Wal-Mart Stores Inc posted a -bigger-than-expected jump in quarterly profits yesterday, as strength overseas mitigated the continued pressure it felt in the US, where its same-store sales have now fallen for two years.
Wal-Mart’s core US shoppers are still stretched and have concerns about rising gasoline, energy and food prices, as well as employment issues. At the same time, small business owners who shop at its Sam’s Club warehouse stores remain concerned about the economy and their access to credit.
Shares of Wal-Mart, the world’s largest retailer, slipped 0.4 percent to US$55.82 in pre-market trading.
US same-store sales fell 1.1 percent, in line with the company’s forecast of a drop of 2 percent to flat and better than the average 1.3 percent decline expected by analysts according to Thomson Reuters.
“We recognize we still have work to do and comp sales growth remains the greatest priority for me and the entire Walmart US team,” Wal-Mart chief executive officer Mike Duke said in a recorded conference call.

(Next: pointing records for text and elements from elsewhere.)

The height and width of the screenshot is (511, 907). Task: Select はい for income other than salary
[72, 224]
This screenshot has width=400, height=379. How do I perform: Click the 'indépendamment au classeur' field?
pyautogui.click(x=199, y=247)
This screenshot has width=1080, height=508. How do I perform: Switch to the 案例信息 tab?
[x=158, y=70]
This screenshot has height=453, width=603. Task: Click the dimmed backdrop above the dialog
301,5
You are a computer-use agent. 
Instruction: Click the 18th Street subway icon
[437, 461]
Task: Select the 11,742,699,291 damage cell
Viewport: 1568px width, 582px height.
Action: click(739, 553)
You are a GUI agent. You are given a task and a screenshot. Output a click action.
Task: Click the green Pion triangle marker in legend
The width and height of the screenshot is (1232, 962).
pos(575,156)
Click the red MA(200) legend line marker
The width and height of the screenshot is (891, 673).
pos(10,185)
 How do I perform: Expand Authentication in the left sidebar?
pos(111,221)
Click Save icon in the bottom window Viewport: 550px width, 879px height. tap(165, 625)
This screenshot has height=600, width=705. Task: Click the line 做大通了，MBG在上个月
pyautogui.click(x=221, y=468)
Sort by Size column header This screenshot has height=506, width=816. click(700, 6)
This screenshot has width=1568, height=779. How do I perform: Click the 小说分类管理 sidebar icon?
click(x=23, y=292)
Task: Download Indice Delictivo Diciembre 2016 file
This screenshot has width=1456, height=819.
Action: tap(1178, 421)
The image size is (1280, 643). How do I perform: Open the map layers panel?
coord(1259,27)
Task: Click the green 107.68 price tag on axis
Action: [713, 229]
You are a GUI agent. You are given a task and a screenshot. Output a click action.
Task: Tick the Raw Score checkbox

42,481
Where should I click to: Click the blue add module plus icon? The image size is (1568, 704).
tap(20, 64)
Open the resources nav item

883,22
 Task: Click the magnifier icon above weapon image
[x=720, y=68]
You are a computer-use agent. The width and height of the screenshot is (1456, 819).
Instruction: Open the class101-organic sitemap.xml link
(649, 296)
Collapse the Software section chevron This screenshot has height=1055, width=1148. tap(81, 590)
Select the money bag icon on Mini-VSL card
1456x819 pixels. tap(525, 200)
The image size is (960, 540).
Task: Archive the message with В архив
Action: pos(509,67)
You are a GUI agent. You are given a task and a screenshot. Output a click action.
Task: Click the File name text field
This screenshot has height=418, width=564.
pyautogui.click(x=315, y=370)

While US same-store sales were within guidance, such sales still fell, which “tells us other players continue to steal market share,” said Wall Street Strategies analyst Brian Sozzi.
Wal-Mart continues to see a paycheck cycle and shoppers kept trading down to lower priced items and some private label goods, Walmart US chief executive Bill Simon said.
Most of the decline in first-quarter US same-store sales came from a drop in traffic in the stores, while the average that shoppers spent was up. Same-store sales of groceries and health and wellness items increased.
Walmart is not doing a good enough job getting people who come in for groceries to also buy clothing at its stores, and weather hurt sales of outdoor goods, Simon said.
Wal-Mart is not the only one feeling pressure from bad weather. US Home improvement chains Home Depot Inc and Lowes Cos Inc saw weak spring demand.
Wal-Mart earned US$3.4 billion, or US$0.98 a share, in the first quarter that ended on April 30, up from US$3.3 billion, or US$0.87 a share, a year earlier.
The company had forecast per share earnings of US$0.91 to US$0.96 and the analysts’ average estimate was US$0.95, according to Thomson Reuters I/B/E/S.
Sales rose 4.4 percent to US$103.42 billion, topping Wall Street’s average forecast of US$102.93 billion.
International sales soared 11.5 percent. At Asda, its British arm, sales growth almost ground to a halt.
The company forecast second-quarter earnings of US$1.05 to US$1.10 a share, up from US$0.97 a year earlier.